THE west African nation of Niger is suffering “an acute humanitarian crisis” in which children are dying because the world community has ignored appeals for urgent aid, the UN humanitarian chief said yesterday.

UN warns of humanitarian crisis in Niger

Jan Egeland said 2.5 million people in Niger are in desperate need of food, including 800,000 children who are malnourished.

Some 150,000 of those children "will die very soon because they are severely malnourished unless we really get to step up our operation".

Meanwhile, humanitarian groups warned that rains and high crop prices have left millions suffering severe foot shortages across Africa.

Diminishing water supplies and dry pastures also were fuelling conflict among rival tribes, and child malnutrition was reportedly rising in parts of the Greater Horn of Africa region, said the US-funded Famine Early Warning Systems Network.

The food shortages were concentrated in Ethiopia, where more than half of the 18 million affected lived, the report said.

At least half of neighbouring Eritrea's population of 4.5 million was in peril, as well as 2.69 million in Uganda, the report said.

Other countries affected included Sudan, Djibouti, Rwanda, Tanzania, Kenya, Burundi and Somalia.

"In agricultural areas, rainfall performance and crop prospects are mixed," the report said. "Crop production in eastern and coastal areas of the region will be below average, due to insufficient and poorly distributed rainfall."

Members of cattle herding communities "continue to be the most food insecure and vulnerable group", according to the report.

Landlocked Niger, one of the poorest countries in the world, was devastated by an invasion of locusts that ate everything green last year and was then hit by drought that lasted until earlier this month, Mr Egeland said.

The UN first appealed for assistance for Niger in November and got almost no response. Another appeal for $16 million (€13.2m) in March got about $1m.

The latest appeal on May 25 for $30m dollars has received about $10m, but "it's still too little", he said.

"We are having now an acute humanitarian crisis in Niger in which children are dying as we speak," Mr Egeland told a group of journalists. "We could have prevented this and the world community didn't."

He said there were no figures on the number of deaths in Niger, but he cited a report from one feeding centre where 14 of the 61 severely malnourished children that were being treated last week died.

"In nowhere in the world is the gap between our capacity to act and the number of lives at risk as great as Niger today," he said.

At the moment, he said, the UN is building up a relief operation that will cover several hundred thousand people.

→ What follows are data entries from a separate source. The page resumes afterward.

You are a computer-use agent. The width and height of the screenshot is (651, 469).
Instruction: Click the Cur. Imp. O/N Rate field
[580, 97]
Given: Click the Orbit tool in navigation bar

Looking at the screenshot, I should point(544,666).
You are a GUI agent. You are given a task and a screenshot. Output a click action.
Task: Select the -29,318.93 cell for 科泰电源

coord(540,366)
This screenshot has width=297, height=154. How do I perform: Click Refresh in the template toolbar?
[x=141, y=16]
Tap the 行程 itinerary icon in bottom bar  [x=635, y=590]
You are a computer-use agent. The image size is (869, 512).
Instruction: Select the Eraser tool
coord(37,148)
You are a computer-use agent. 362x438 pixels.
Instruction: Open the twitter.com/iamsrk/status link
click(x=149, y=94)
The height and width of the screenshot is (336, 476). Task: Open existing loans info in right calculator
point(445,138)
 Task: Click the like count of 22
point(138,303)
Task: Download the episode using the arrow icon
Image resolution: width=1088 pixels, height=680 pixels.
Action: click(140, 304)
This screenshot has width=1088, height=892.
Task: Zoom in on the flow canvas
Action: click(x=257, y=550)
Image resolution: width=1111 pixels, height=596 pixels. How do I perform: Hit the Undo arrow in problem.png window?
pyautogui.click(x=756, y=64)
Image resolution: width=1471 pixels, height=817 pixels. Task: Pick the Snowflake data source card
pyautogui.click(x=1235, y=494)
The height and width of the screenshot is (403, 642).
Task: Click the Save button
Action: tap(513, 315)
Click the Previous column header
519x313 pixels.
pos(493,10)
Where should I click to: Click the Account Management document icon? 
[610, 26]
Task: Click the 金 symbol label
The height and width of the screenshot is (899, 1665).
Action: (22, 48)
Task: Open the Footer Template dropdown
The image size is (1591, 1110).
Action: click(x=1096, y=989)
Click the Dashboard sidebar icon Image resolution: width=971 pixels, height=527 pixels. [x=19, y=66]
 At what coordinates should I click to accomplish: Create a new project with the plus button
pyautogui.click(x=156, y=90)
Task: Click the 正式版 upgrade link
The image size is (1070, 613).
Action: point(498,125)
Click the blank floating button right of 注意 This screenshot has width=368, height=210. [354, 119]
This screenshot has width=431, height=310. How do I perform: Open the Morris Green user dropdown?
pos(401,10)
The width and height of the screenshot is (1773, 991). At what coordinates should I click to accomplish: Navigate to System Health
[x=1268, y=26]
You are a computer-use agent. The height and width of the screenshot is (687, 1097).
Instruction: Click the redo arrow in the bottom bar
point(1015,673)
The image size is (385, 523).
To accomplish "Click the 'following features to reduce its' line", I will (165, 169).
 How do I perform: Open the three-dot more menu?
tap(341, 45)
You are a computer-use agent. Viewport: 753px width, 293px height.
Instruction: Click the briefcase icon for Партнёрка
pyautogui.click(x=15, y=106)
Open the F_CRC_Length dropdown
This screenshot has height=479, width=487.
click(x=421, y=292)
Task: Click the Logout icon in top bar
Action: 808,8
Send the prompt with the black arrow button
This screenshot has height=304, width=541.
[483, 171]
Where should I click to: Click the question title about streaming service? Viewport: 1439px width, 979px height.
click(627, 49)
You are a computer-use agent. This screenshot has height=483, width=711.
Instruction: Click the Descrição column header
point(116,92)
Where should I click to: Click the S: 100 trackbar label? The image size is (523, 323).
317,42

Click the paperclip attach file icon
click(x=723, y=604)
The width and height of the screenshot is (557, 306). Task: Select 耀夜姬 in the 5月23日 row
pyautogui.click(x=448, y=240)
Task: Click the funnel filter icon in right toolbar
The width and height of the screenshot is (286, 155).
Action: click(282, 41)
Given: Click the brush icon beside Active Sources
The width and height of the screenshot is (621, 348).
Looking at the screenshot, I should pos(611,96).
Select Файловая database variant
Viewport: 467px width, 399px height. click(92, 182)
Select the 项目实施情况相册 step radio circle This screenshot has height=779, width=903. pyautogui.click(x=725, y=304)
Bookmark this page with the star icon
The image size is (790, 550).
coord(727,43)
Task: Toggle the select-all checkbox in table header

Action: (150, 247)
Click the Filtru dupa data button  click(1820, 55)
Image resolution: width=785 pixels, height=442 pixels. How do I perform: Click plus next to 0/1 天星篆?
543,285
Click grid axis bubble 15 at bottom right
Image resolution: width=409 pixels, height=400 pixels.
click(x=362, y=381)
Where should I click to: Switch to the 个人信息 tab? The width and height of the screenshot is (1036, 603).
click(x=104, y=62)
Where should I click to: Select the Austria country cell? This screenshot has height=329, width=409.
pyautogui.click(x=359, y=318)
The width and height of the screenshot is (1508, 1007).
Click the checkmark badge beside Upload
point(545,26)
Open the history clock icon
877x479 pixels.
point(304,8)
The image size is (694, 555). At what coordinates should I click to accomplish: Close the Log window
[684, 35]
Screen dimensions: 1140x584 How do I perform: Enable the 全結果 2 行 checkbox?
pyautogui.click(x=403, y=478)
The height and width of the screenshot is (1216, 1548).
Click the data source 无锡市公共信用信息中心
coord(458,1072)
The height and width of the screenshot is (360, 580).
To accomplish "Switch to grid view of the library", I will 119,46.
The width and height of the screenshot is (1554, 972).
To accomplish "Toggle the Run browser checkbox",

It is sending 23,000 metric tons of food to meet the urgent needs of 1.2 million people.

"We believe we will be able to feed two million people directly or indirectly through the various operations, with the government within the next two months ... if we get the funding," Mr Egeland said.

But the UN believes that 3.6 million people will need emergency assistance about one-third of the country's population of more than 10 million, he said. Mr Egeland said the latest appeal had received positive responses from the EU which has committed $5.5m (€4.5m), more than half a dozen European countries, the United Arab Emirates and the US.